Galt voulait que les banques renoncent au droit d’imprimer des billets. Le gouvernement émettrait alors ses propres billets, qui seraient garantis par des débentures provinciales ; ces débentures constituant la réserve de la monnaie, il espérait qu’il serait plus facile de les vendre. Toutefois, le plan de Galt se buta à une opposition tenace de la part de toutes les banques, sauf la Banque de Montréal qui, elle, détenait beaucoup de débentures provinciales. L’Acte pour pourvoir à l’émission de billets provinciaux n’obligeait pas les banques à renoncer au droit d’émettre des billets, et la Banque de Montréal fut le seul établissement financier à accepter les dispositions de la nouvelle loi. Elle reçut 5 % de la valeur de ses billets en circulation pour les retirer du marché et les remplacer par des billets gouvernementaux obtenus en déposant les garanties jusque-là inutiles du gouvernement. Comme si cela ne suffisait pas, elle touchait aussi une commission de 1 % sur la valeur totale des billets gouvernementaux en circulation, en qualité d’agent gouvernemental de remboursement des billets.

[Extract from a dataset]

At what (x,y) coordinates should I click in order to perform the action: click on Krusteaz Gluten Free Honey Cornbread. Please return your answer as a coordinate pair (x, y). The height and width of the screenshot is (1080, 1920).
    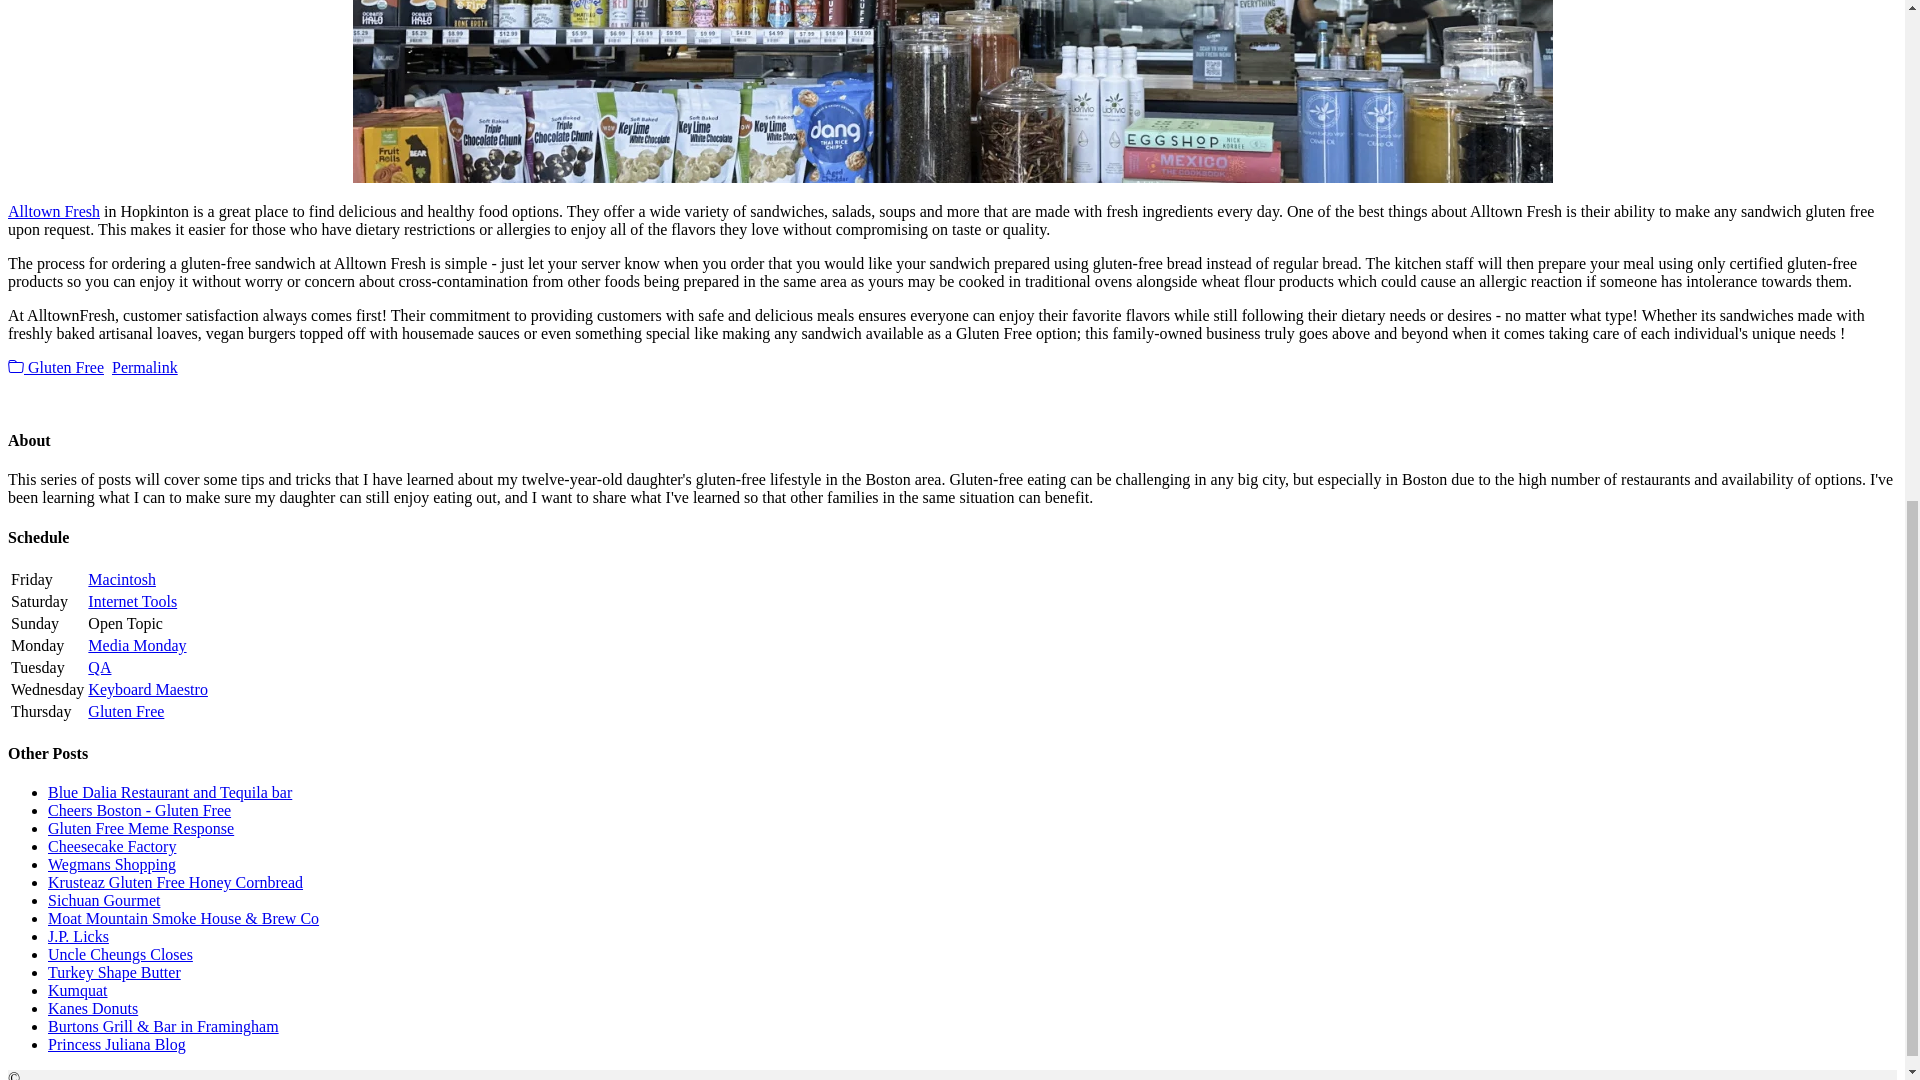
    Looking at the image, I should click on (176, 882).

D’autres banquiers se hérissèrent en voyant le gouvernement et la Banque de Montréal resserrer leurs liens, et King était tout à fait conscient de l’hostilité que suscitait sa collaboration étroite avec Galt et le successeur de celui-ci, John Rose. Il n’arrangea pas les choses en dévoilant, en 1867, ses idées sur le système bancaire que le Canada devrait adopter quand les chartes des banques arriveraient à échéance trois ans plus tard. Selon son projet, les banques seraient habilitées à distribuer les billets d’une monnaie unique, celle de l’État, mais seulement s’ils étaient « entièrement [cautionnés] par des garanties gouvernementales ». Quant aux dépôts, « ils devraient toujours être protégés par une réserve suffisante ». Ce système était taillé sur mesure pour la Banque de Montréal, qui avait des ressources assez considérables pour garantir à la fois ses billets et ses dépôts. Quant aux banques plus petites, elles pourraient continuer d’exister mais devraient réduire de beaucoup leurs opérations. Le projet de King suscitait une autre objection, que lui-même avait prévue, à savoir la fixité de l’émission des billets. Les banquiers haut-canadiens, en particulier, s’opposaient à ce qu’on limite leur liberté d’augmenter le nombre de billets émis, car ils recouraient à ce moyen pour favoriser la circulation des produits agricoles.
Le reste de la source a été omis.